Teams have been hard at work at the Eglinton Crosstown West Extension tunnel launch site. Learn more about what’s going on behind the construction hoarding, what’s happening next, and how you might be able to leave your own mark on the project.
If you’ve passed by the area of Renforth Drive and Eglinton Avenue West lately, you may have noticed some increased activity.
Fences have been installed around the Eglinton Crosstown West Extension site, drill rigs arrived and construction crews are hard at work as the team from West End Connectors prepares the site for the arrival of the tunnel boring machines in 2022.

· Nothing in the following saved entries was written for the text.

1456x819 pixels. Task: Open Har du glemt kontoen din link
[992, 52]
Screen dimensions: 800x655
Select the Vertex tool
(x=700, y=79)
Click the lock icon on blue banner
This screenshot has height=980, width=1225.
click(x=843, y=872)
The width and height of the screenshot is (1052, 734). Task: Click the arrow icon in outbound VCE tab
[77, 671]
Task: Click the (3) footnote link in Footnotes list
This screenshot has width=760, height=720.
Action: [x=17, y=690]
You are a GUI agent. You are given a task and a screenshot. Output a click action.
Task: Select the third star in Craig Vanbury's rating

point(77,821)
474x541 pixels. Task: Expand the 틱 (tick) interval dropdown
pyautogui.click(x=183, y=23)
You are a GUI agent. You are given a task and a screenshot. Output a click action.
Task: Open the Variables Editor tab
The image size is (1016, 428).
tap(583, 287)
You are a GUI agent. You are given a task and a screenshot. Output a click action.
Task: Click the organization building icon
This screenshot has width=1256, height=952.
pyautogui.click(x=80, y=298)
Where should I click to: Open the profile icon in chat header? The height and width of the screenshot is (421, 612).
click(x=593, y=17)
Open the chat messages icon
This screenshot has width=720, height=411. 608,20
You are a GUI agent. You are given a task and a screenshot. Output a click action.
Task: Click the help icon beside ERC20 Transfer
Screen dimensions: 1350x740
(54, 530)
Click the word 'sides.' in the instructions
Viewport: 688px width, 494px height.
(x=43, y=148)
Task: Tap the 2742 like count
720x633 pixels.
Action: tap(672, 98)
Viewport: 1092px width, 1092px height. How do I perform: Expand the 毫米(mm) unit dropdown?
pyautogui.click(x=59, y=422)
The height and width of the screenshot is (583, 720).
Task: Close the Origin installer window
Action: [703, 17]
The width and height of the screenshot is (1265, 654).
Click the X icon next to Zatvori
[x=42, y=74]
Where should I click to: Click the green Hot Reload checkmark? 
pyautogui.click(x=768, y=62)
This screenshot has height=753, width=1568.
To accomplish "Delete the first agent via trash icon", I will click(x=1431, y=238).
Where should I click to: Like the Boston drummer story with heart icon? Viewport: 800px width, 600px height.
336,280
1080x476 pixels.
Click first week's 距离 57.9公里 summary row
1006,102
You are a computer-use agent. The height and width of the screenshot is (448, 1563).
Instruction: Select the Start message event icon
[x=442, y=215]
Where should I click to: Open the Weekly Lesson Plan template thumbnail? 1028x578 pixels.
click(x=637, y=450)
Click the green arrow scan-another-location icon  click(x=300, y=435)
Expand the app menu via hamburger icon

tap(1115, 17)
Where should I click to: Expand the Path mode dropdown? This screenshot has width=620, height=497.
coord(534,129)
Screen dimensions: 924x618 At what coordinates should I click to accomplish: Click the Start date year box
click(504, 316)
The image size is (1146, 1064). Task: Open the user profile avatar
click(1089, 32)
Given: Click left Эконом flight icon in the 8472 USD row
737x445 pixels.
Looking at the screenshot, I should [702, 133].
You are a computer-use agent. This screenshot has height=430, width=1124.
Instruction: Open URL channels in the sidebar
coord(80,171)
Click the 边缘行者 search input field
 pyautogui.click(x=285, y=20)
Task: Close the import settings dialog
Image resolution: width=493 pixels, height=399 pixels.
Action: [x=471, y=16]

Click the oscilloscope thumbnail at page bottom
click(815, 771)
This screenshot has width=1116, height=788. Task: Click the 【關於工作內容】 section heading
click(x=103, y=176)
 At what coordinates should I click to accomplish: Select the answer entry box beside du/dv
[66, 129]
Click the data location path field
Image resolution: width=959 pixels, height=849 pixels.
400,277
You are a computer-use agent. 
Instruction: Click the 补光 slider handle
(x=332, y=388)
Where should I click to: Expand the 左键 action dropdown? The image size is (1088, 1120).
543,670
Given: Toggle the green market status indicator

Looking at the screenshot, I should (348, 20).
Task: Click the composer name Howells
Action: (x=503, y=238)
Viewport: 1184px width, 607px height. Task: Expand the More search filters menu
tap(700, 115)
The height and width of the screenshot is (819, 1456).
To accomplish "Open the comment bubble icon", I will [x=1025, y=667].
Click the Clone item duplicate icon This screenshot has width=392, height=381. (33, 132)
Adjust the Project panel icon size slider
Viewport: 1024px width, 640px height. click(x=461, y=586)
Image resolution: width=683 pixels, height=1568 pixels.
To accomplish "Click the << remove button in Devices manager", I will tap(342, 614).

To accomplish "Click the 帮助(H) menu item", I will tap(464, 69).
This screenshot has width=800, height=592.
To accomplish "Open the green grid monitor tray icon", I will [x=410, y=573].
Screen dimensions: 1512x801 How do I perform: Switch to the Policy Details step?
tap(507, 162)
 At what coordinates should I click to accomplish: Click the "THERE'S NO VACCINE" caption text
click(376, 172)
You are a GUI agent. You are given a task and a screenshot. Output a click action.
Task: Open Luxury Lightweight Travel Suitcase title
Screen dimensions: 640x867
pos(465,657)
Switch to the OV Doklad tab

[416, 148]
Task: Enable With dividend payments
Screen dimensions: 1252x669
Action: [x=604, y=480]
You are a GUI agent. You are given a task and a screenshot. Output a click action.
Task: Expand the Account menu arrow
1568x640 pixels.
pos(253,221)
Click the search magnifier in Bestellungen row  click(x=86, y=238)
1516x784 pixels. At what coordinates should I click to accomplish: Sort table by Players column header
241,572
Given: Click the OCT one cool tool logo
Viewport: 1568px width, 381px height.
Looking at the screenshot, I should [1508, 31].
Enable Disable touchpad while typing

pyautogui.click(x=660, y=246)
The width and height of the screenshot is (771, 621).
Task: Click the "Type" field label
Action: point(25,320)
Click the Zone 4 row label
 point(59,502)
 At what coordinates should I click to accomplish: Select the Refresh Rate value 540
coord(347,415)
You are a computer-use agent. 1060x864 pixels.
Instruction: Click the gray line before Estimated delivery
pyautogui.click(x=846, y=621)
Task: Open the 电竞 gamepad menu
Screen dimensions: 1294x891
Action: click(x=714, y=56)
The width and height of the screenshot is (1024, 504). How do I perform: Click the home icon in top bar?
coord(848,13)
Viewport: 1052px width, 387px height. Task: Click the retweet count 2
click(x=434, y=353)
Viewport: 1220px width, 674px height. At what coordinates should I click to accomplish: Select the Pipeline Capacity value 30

The tunnel boring machines that will dig the two tunnels needed for the Eglinton Crosstown West Extension will start their journeys at Renforth Drive and move east towards Scarlett Road, where the line will rise to elevated tracks over the Humber River to Jane, and then move underground again to connect to the future Mount Dennis Station.
Teams are in the process of building the entry points, or launch shafts, for the machines, commonly referred to as ‘TBMs.’
Earlier this summer, teams began installing the signage that will run along Commerce Drive, Eglinton Avenue West, and Matheson Boulevard. Behind the fences, construction crews used drill rigs to construct a watertight, foundational wall around the launch shaft before beginning excavation.
Holes were drilled 10 to 17 metres deep, depending on the location, and filled with concrete to form what are called ‘piles.’ They make up the watertight walls of the launch shaft, which hold soil and water in place to keep the excavation site stable and safe. West End Connectors completed the piling at the end of August, with 278 piles constructed in less than two months.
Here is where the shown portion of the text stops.